▶ [Page extract]
Hello, my friends! This blog post may have a different feel to it today…no kinky sex or tales of spankings (typically, my tail!). But, it is something that is a long time coming.
For those of you that have been following my blog the past few years, you know that I am currently on a journey of re-discovery. I am coming out of a long period of darkness, and, I want to get my sparkle back! During this endeavor, I began to think about who I am as a person and what matters most to me. The first thing that came to mind was integrity. My dad would always say that integrity is the one thing that you can give yourself that no one else can take away. I feel this to be true, down to my very core. Be honest, be kind. I live by these words…or, do I?
As a blogger, I have been living a bit of a disconnect between my “real” life and my “on-line life” here on WordPress. Generally, I have been an open book…I write openly about my sex life, my marriage, my grief, etc. While some may view an on-line persona as a chance to be someone that you are not, that is not how I ever saw this experience playing out for me. The friendships that I have made here matter to me deeply. While I need to remain anonymous, I also want to be my authentic self.

▶ [Source data]
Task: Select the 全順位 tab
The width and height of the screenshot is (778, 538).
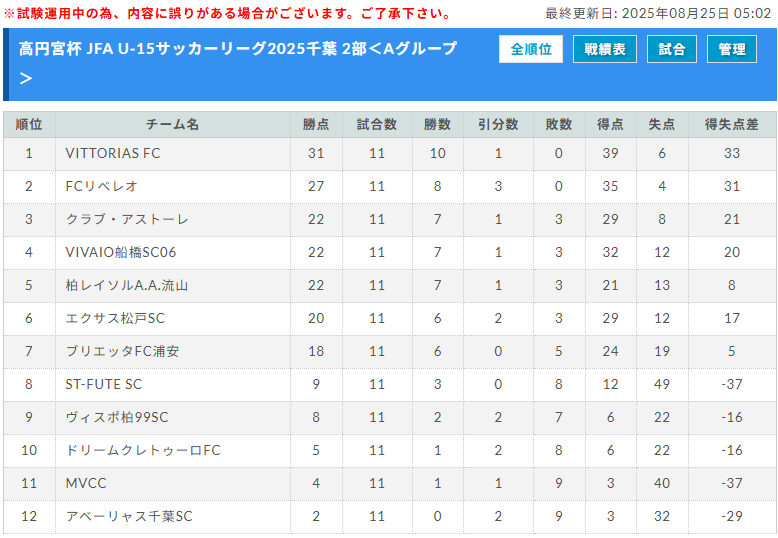Action: click(x=531, y=49)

▶ [Required task]
Rewrite the blog post from "For those of" to "words…or, do I?", putting "honor" in place of "integrity".

▶ [The reply]
For those of you that have been following my blog the past few years, you know that I am currently on a journey of re-discovery. I am coming out of a long period of darkness, and, I want to get my sparkle back! During this endeavor, I began to think about who I am as a person and what matters most to me. The first thing that came to mind was honor. My dad would always say that honor is the one thing that you can give yourself that no one else can take away. I feel this to be true, down to my very core. Be honest, be kind. I live by these words…or, do I?